The second play becomes more potent with universities dropping testing requirements. Racial discrimination in outreach will have a downstream effect on enrollment as participation in these programs will weigh more heavily in admissions. Removing objective criteria, furthermore, allows universities to skew the applicant pool to match desired characteristics. Universities now have a greater chance to choose students who meet their racial diversity metrics.
The third strategy encourages universities to add an “experience or service commitment associated with race” to their admissions and scholarship criteria. The College Board highlights the University of Florida’s McQuown Scholarship Program. Through interviews and essays, Florida administrators evaluate the applicant’s commitment to include racial minorities or women in various activities, ability to overcome barriers (including socioeconomic), and dedication to community service. Administrators use broad language to make it appear as though any student has the chance to earn scholarships. But the context of the playbook makes it clear that these service experiences are being used as proxies for race. The College Board tries to claim plausible deniability by stating that such strategies should employ “authentic” recruitment of all races.
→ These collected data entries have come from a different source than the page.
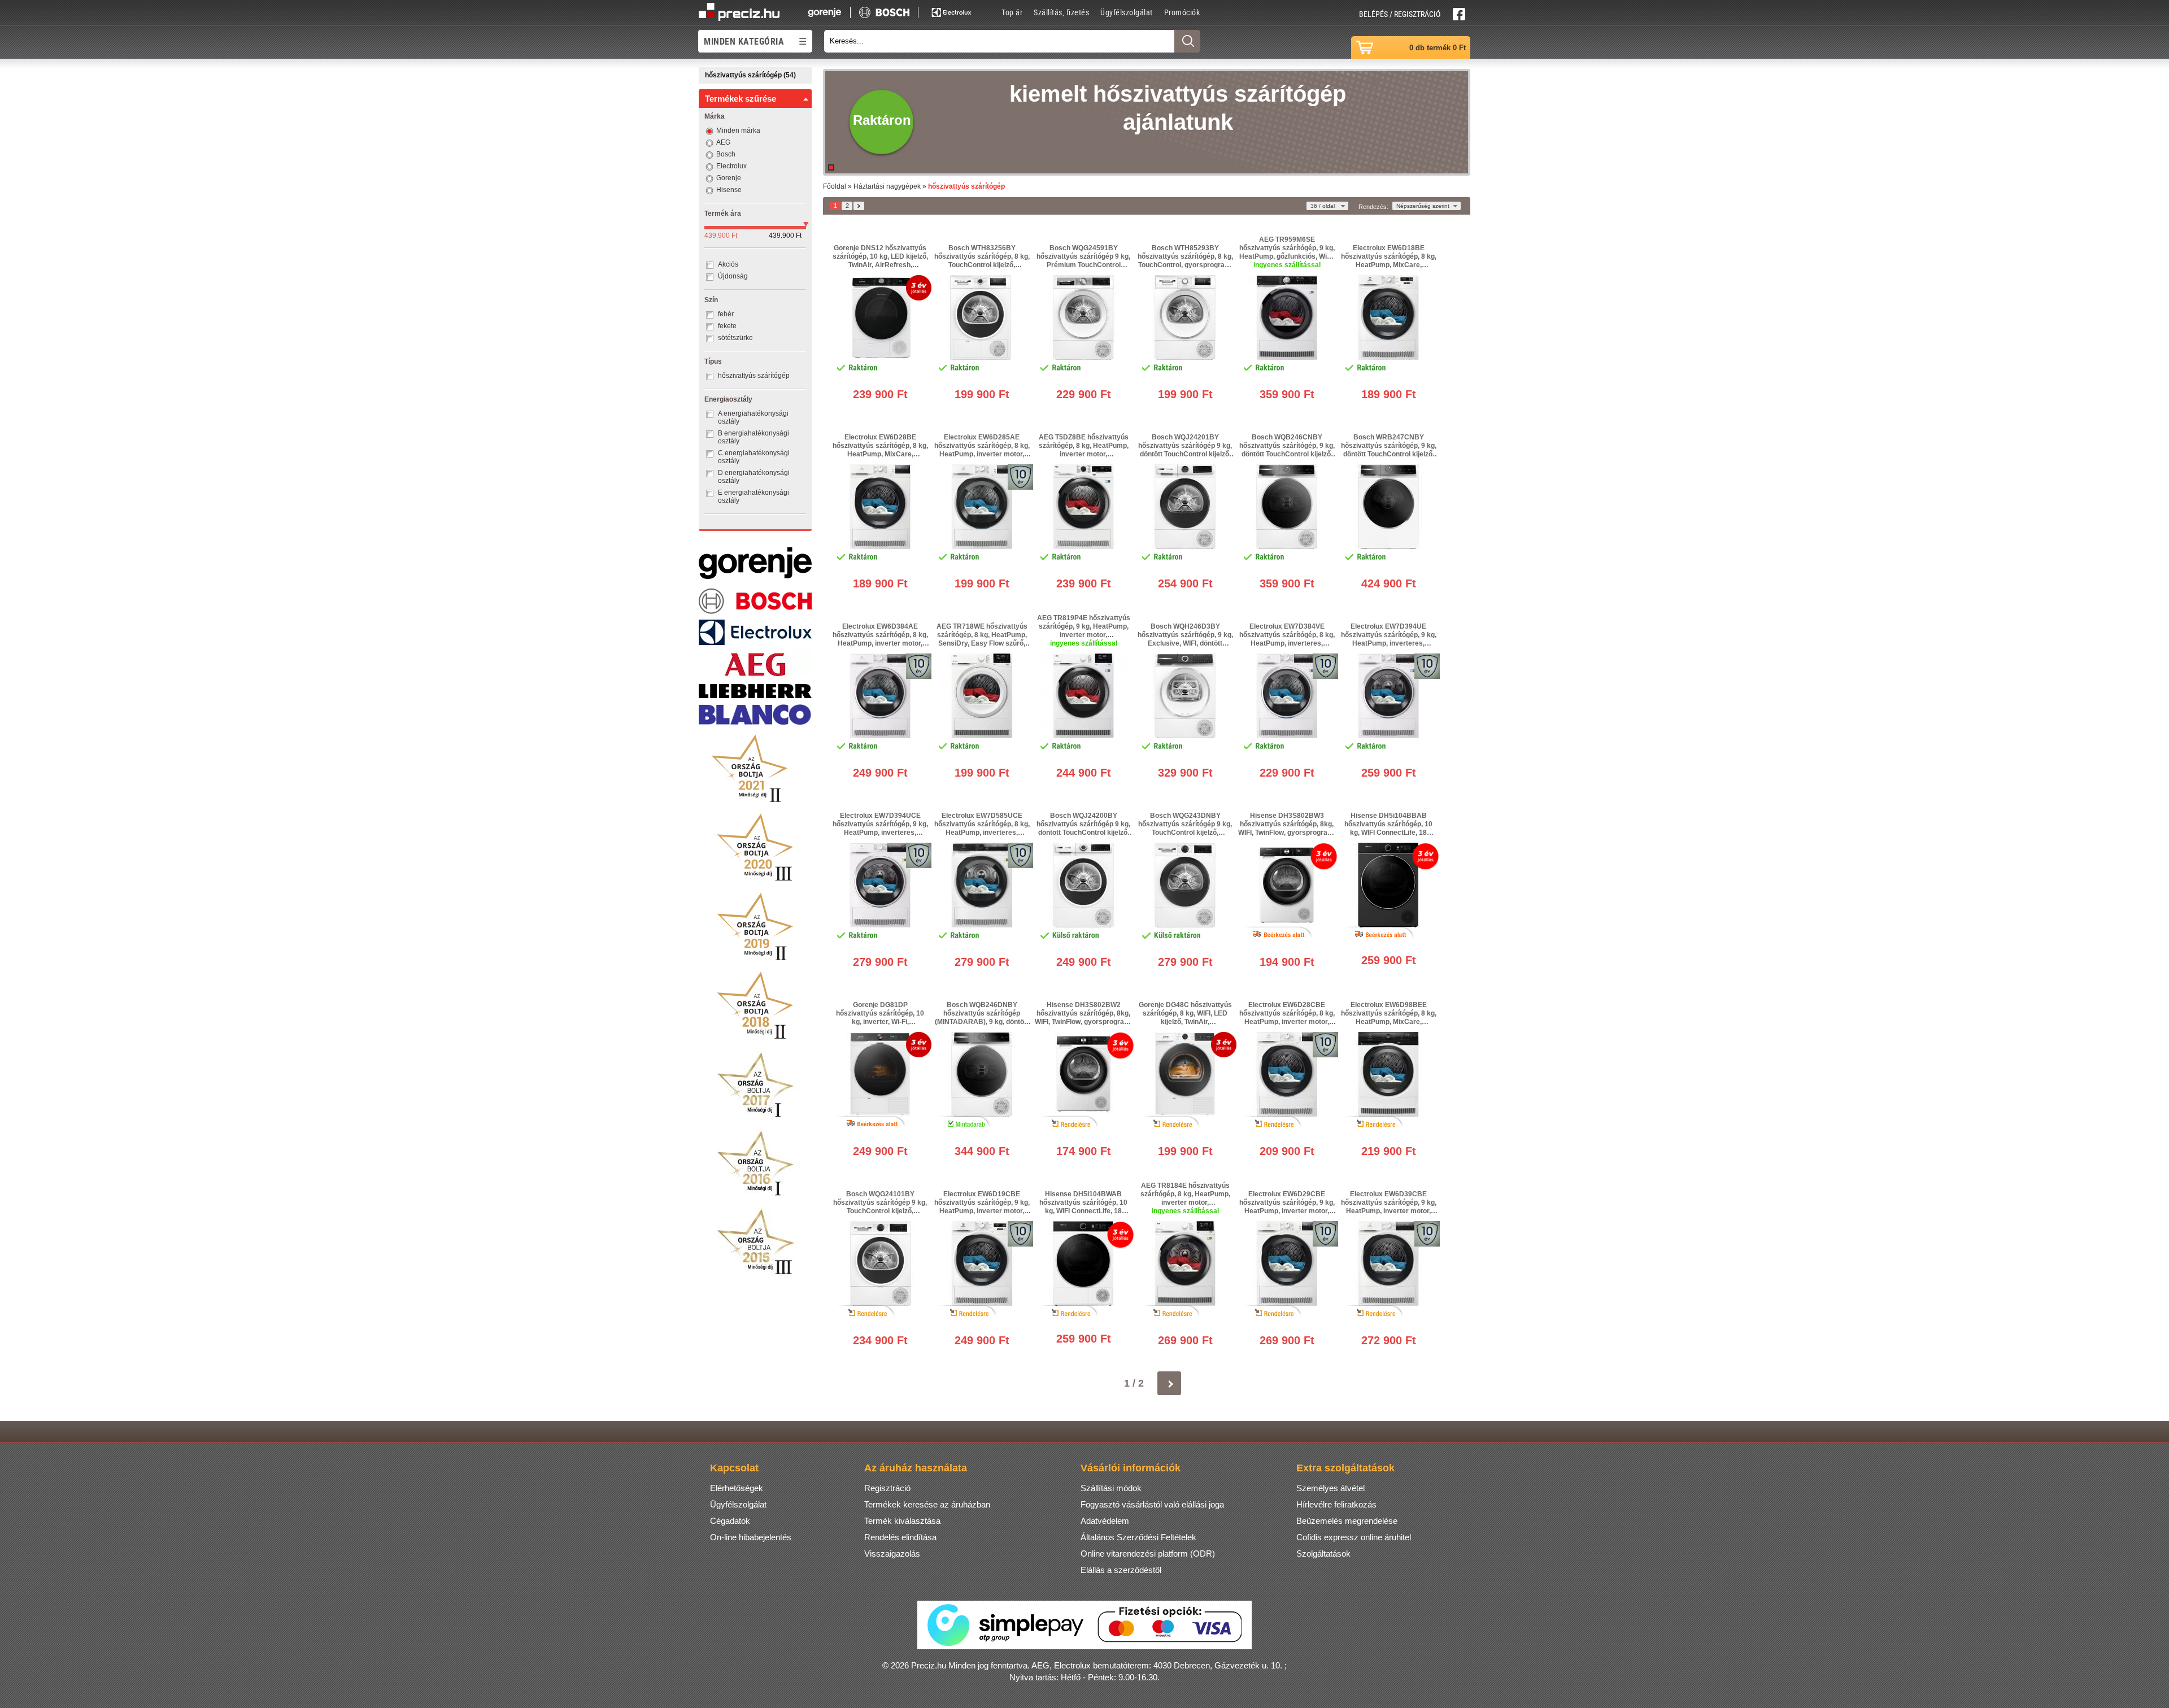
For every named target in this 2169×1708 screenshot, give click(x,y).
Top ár (1011, 12)
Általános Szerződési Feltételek (1138, 1537)
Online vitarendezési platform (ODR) (1148, 1553)
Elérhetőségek (736, 1488)
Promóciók (1182, 12)
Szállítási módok (1111, 1488)
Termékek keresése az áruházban (927, 1504)
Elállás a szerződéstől (1121, 1570)
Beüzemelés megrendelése (1346, 1521)
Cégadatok (730, 1521)
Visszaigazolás (892, 1553)
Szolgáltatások (1323, 1553)
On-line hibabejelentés (750, 1537)
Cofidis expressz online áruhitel (1353, 1537)
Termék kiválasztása (902, 1521)
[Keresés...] (1187, 41)
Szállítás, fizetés (1061, 12)
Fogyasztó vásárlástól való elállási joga (1152, 1504)
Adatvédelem (1105, 1521)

This third strategy has other deleterious downstream effects. Much like diversity statements in faculty hiring, these service commitments reinforce viewpoint discrimination on campus. Students will be selected based on their ideological commitments, rather than on their academic merit. Even students who are, nonetheless, generous with their time and talents in a color-blind way will be excluded.
As universities make increasingly radical changes to their admissions policies to prepare for a post-affirmative action world, those who believe in fairness and merit can prepare too. Boards of trustees can denounce these practices and commit to keeping objective metrics of academic merit in their admissions policies, such as those at CalTech. State lawmakers can expand their fight against diversity statements in faculty hiring to student admissions, and ensure that any essay or extracurricular requirements are color-blind in nature. Civil rights authorities can investigate any university that drops objective admissions criteria in the wake of legal challenges to affirmative action.
Ending affirmative action would be a victory for fairness in American higher education. But the fight will not stop there. Universities should be eager to develop the potential of all students. Until university administrators give up on their racial diversity goals, we will need to remain vigilant.